31. Halstead-Reitan Tactual Performance (Time) Test This test was taken directly from the HRNTB and administered in the usual fashion (see Reitan & Wolfson, 1985). An index of tactile form discrimination, this task makes use of a modified Seguin-Goddard form board. Blindfolded participants were required to place ten geometrically shaped wooden blocks into this form board on three separate occasions: firstly with their preferred hand, then their non-preferred hand and finally with both hands. The time spent on each occasion was recorded.
32. Halstead-Reitan Tactual Performance (Level) Test. Upon completion of the third trial of Test 3 1, the form board was hidden from view. At this point the participant was permitted to remove their blindfold, and then asked to draw each shape in its correct location. Participants were not informed of this requirement until after the tactile part of the test had been completed. (The number correct score may therefore be regarded as a measure of incidental learning). Two performance measures were obtained: the number of shapes correctly recalled (referred to in the HRNTB as the "Memory" score) and the number of shapes recalled in, their correct position (i.e., "Location" score). For present purposes a composite of the "Memory" and "Location" scores was employed.
33. Tactile Shapes Test. In this task, adapted from Kazen-Saad (1986), blindfolded participants were presented with cut-out patterns of vertical and horizontal line segments varying in length. The participants were required to move the index of their preferred hand twice along these gratings (which took, on average, 20 seconds). Participants were then instructed to decide (upon visual inspection of analogues) from amongst five printed patterns the correct choice alternative. Item complexity was manipulated by varying line length and the number of horizontal and vertical line segments (24 items).

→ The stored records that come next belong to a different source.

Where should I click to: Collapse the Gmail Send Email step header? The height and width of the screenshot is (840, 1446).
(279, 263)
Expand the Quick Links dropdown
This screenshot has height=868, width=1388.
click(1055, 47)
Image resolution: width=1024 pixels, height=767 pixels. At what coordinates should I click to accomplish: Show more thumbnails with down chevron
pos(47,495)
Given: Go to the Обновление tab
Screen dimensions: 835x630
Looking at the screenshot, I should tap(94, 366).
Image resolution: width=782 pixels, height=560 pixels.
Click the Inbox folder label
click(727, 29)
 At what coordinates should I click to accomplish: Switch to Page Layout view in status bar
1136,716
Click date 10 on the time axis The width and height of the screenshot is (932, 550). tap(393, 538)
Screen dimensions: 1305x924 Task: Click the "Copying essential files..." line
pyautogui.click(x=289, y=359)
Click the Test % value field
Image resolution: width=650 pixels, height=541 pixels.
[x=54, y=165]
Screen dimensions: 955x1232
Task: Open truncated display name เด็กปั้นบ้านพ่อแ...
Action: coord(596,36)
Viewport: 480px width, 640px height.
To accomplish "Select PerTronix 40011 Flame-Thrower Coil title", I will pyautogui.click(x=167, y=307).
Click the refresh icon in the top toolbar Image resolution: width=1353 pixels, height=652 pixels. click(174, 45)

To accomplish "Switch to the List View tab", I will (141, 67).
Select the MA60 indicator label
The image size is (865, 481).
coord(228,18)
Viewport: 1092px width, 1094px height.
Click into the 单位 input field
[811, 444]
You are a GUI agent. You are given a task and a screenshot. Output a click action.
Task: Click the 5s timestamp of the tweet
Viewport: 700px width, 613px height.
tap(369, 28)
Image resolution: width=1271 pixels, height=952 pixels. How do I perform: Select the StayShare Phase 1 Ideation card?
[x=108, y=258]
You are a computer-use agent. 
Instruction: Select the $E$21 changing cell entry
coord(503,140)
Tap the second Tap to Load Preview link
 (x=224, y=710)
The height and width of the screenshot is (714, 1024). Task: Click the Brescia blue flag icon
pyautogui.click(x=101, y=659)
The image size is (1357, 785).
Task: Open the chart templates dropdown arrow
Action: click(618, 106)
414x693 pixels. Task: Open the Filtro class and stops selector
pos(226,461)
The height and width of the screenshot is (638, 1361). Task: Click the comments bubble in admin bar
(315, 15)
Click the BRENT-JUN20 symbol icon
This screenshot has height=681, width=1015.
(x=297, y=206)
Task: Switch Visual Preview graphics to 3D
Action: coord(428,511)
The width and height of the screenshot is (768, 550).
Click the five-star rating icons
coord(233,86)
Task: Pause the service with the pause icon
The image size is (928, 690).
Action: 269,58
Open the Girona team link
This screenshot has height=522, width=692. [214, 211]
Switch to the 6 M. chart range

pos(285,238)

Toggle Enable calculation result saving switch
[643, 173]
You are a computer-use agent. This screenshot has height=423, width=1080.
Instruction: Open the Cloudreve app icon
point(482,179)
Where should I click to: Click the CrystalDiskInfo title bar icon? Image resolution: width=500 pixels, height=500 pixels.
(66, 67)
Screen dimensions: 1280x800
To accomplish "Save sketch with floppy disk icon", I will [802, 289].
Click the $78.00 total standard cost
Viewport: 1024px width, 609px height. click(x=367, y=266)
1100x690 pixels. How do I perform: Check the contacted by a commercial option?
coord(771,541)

34. Finger Writing Test The HRNTB contains a number-writing task in which the digits "3," "4," "5" and "6" are written once on each finger of both of the participants hands in a predetermined random order (Reitan & Wolfson, 1985). A number of papers examining the microstructure of this task report left-hand advantages in participants who are normally right-handed (e.g., Maxwell, Wise, Pepping, Townes, Peel & Preston, 1984). In addition, researchers employing this task report moderate correlation with the Performance (but not Verbal) scale of the WAIS-R (Maxwell & Niemann, 1984). Envisaging that the number writing task may be too simple for normal participants, Test 34 employed letters as stimuli. Invoking the principles of information theory, the current authors note that this should extend the stimulus uncertainty from 2 bits in the normal number writing test to 5 bits for Test 34 (see Lehrl & Fischer, 1988; Roberts et al., 1996 for the underlying rationale relevant to this modification). Unbeknownst to the participants, only capital letters that could be written in one stroke (e.g., "Z") were employed as stimuli. The actual task involved participants placing both hands into a cut-out cardboard box, wherein the experimenter would write a letter on the index finger of the left-hand and move on to the next finger of that hand with a new stimulus. Having finished the left-hand, the experimenter proceeded to the right-hand tittle finger then through to the index finger then back again before proceeding to the left-hand little finger and so forth. The participant's task was simply to identify (vocally) the letter drawn on respective fingertips. No letter was repeated more than twice (24 items).
35. Gibson's Active/Passive Touch Test. In this task, participants were again instructed to place their hands inside a card-board box, which for this task had numbered figural representations of the stimuli to be presented (5 shapes) attached at its apex. There were two experimental conditions. In the first (passive condition), one of five cookie cutters was pressed into the palm of the participant's preferred hand (see Gibson, 1962). In the second (active condition) the shape was pressed and rotated 180 degrees and back again. In both conditions the participant was required to give the number corresponding to the shape that was perceived to have been presented (12 items per condition).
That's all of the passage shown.